Great Hale, St John the Baptist - Last updated 4th January 2024

Our Church Warden position is vacant at present. 

Contact Rev Chris 01529 460904

The usual monthly pattern of services is as follows:

First Sunday at 9.30am Holy Communion led by Rev Chris

Second Saturday at 4pm 'Wild Church' led by ALM's Christine & Martin

Third Sunday at 9.30am Holy Communion led by Rev Stephen

Fourth Sunday at 4pm 'Food for the Journey' - Celtic Prayer led by Christine. 

VARIETY OF WORSHIP

Holy Communion is on the first & third Sundays of each month at 9.30am 

'Wild Church' is at 4pm on the second Saturday of each month. It is usually held in the church yard focusing on environmental issues and the beauty and wonder of creation. Contact Christine Newitt for details. 

'Food for the Journey' is a service of Celtic Prayer from the Northumbria Community on the fourth Sunday of each month at 4pm. 

Bible Study on Wednesday evening in church at 7.30pm led by Rev Stephen 

Silent Prayer Vigil for Ukraine on Wednesday evening at 7pm for half an hour

There are other special services of celebration throughout the year. 

NEXT EVENTS

Saturday 6th January at 12 noon - Jacket Potato & Pudding lunch in church - £5



CHARITY CD 

Elaine Huckle, who is also a singer in the operatic style has released a new album called 'Timeless Favourites'. Watching the beautiful dragon flies at Flag Fen Peterborough gave Elaine strength before her own cancer operation. All the profits from the sale of the album are going to MacMillan Cancer charity.  Copies are available from Elaine priced £10. 

Elaine Huckle CD

COME AND SEE GREAT HALE 

The church has reopened for private prayer each day from 10am till dusk. 

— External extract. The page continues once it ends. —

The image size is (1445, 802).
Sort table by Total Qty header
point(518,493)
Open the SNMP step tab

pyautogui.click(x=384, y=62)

Do come and have a look at the newly reordered church. The pews have gone, there is a new stone floor, the screened area has been changed and a new kitchen is soon to be fitted. It looks really good and huge credit goes to our Elaine Huckle and Sue Brown and all the team that have helped in the project including Ben Peek from our Architects CMS.  Very well done to you all. 

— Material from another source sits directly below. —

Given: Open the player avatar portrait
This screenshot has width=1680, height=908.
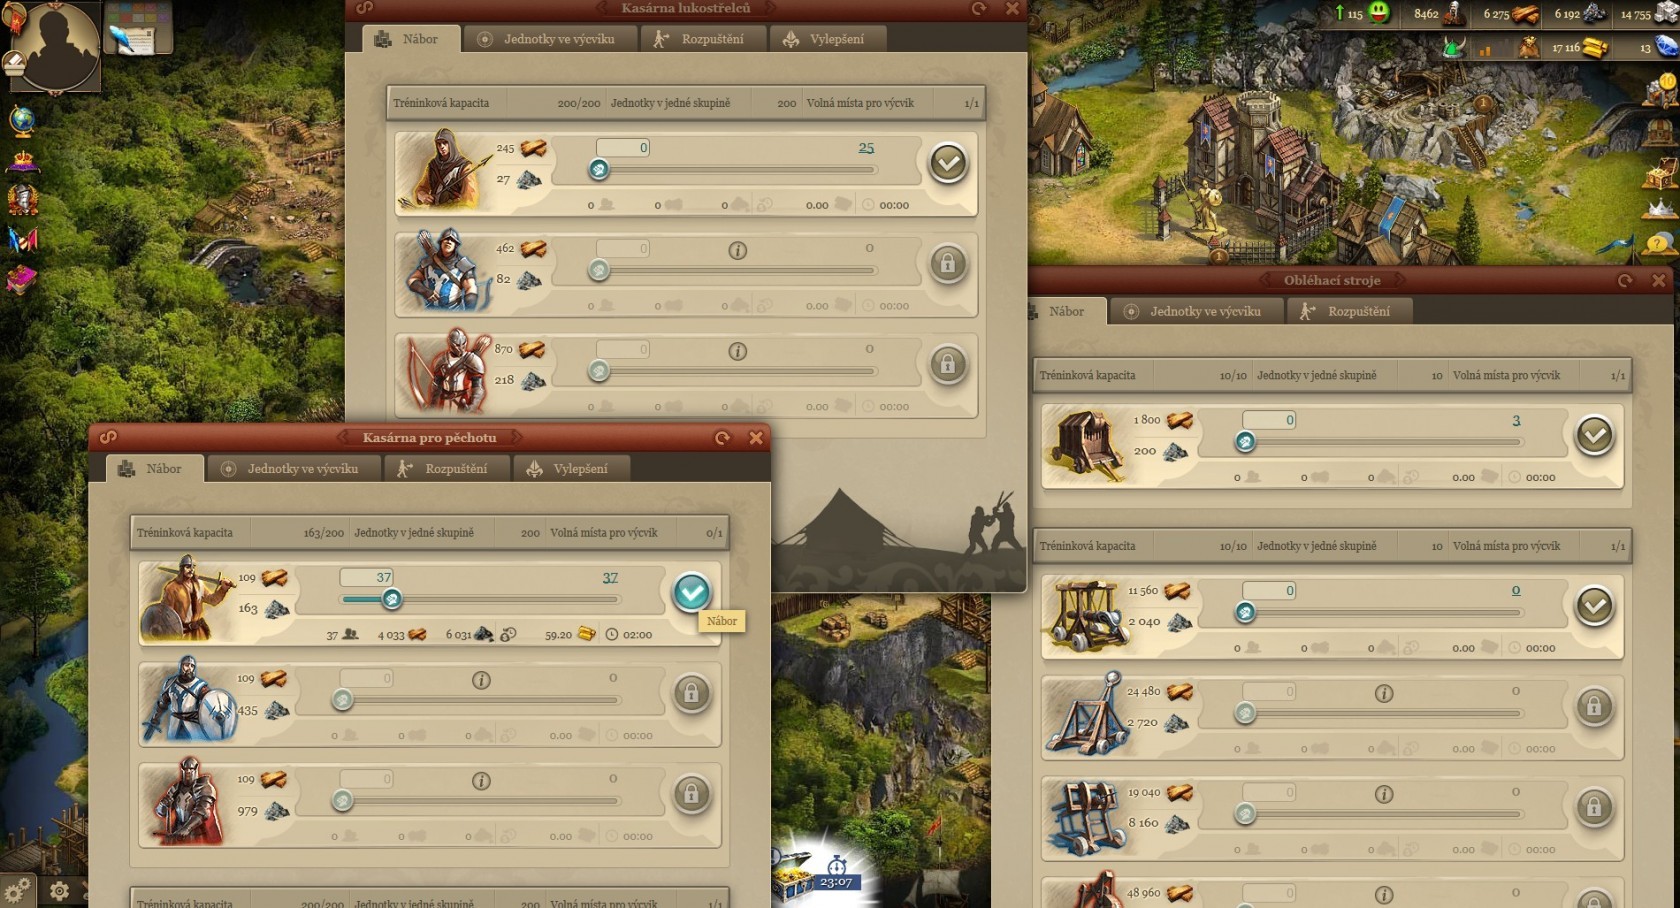Looking at the screenshot, I should (60, 47).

HELP US SUPPORT THE LOCAL FOOD BANK

Items for the food bank are welcome - please leave in the screened area - many thanks.   

HISTORY OF THE BUILDING

                                                                       Pinacle on Great Hale tower

                                                      Carving on tower pinacle (photo by local photographer Martin Wace)

Great Hale. A pleasant place in blossom time, and indeed, at any time, its church, which belonged to Bardney Abbey 600 years ago land lost its chancel about the time of the Civil war, is a striking building with simple, rugged tower, long aisles and spacious porch.

The tower is its great feature for except for its 15th-century parapet and leafy pinnacles it was built by Saxons, probably a century before the Conquest. Largely of rubble, it has the usual Saxon belfry windows, deeply-splayed and with dividing baluster shaft, and an arch into the nave probably built by the Normans. At the north-east corner, in the thickness of the wall, is a turret staircase about 15 inches wide, its steps worn by the impress of feet through a thousand years.

  

Organ built by Thomas J Robson. Installed in 1896.

The spacious nave, its east end serving as a chancel, has five pointed arches on each side borne up on slender 13th-century pillars. Both aisles still have their medieval piscinas and aumbries, and north aisle and chancel have ancient screenwork incorporated with new. Part of the roodloft stairway remains, and the fine font with quatre-foils and niches on its eight sides has been in use for 600 years.

There are two notable memorials to the Cawdrons who came to live here in the 17th century and saw the chancel, long ruinous, finally demolished. One shows Robert Cawdron, who dies during the Commonwealth, with his two wives and ample family; nine sons and seven daughters are behind the parents, and five more children in swaddling clothes lie in the foreground. Another Robert Cawdron who died in the year of the Great Plague and was probably one of those 21 children, has a sculptured memorial showing him kneeling at a prayer desk with one of his three wives, while the other two kneel discreetly in their long dresses and veils in separate compartments below.